** Set problem **
Rewrite the records from the start through the line containing "1920x1754 pixels. click(1842, 31)", substituting "account avatar" for every "user profile icon" and leaving everything else unchanged.

Lines of data
──────────────────────────────
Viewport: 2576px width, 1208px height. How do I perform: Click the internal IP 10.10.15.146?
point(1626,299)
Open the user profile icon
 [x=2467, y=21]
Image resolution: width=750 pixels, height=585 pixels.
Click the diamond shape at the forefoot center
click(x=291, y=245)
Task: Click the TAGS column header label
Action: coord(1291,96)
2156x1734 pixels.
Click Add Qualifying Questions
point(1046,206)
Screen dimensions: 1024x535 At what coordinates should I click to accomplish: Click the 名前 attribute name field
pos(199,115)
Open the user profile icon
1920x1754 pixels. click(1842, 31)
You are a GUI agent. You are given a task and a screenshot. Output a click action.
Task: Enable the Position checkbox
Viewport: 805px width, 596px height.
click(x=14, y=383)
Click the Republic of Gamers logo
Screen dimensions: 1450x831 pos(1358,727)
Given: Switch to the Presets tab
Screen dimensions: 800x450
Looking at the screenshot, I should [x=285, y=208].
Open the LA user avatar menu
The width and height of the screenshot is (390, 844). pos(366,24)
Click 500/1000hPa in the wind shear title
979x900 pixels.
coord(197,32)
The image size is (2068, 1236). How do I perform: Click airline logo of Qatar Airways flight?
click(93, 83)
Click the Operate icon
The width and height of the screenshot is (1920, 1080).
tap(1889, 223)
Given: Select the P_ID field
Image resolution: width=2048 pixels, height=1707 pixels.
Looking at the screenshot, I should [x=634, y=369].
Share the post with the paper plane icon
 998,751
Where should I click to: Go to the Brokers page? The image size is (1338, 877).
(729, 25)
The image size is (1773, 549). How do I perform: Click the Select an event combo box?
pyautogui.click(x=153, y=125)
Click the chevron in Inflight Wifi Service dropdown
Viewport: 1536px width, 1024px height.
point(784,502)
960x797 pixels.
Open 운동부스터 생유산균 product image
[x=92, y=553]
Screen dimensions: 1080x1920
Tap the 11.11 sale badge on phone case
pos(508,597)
──────────────────────────────
** Answer to this exercise **
Viewport: 2576px width, 1208px height. How do I perform: Click the internal IP 10.10.15.146?
point(1626,299)
Open the account avatar
 [x=2467, y=21]
Image resolution: width=750 pixels, height=585 pixels.
Click the diamond shape at the forefoot center
click(x=291, y=245)
Task: Click the TAGS column header label
Action: coord(1291,96)
2156x1734 pixels.
Click Add Qualifying Questions
point(1046,206)
Screen dimensions: 1024x535 At what coordinates should I click to accomplish: Click the 名前 attribute name field
pos(199,115)
Open the account avatar
1920x1754 pixels. click(1842, 31)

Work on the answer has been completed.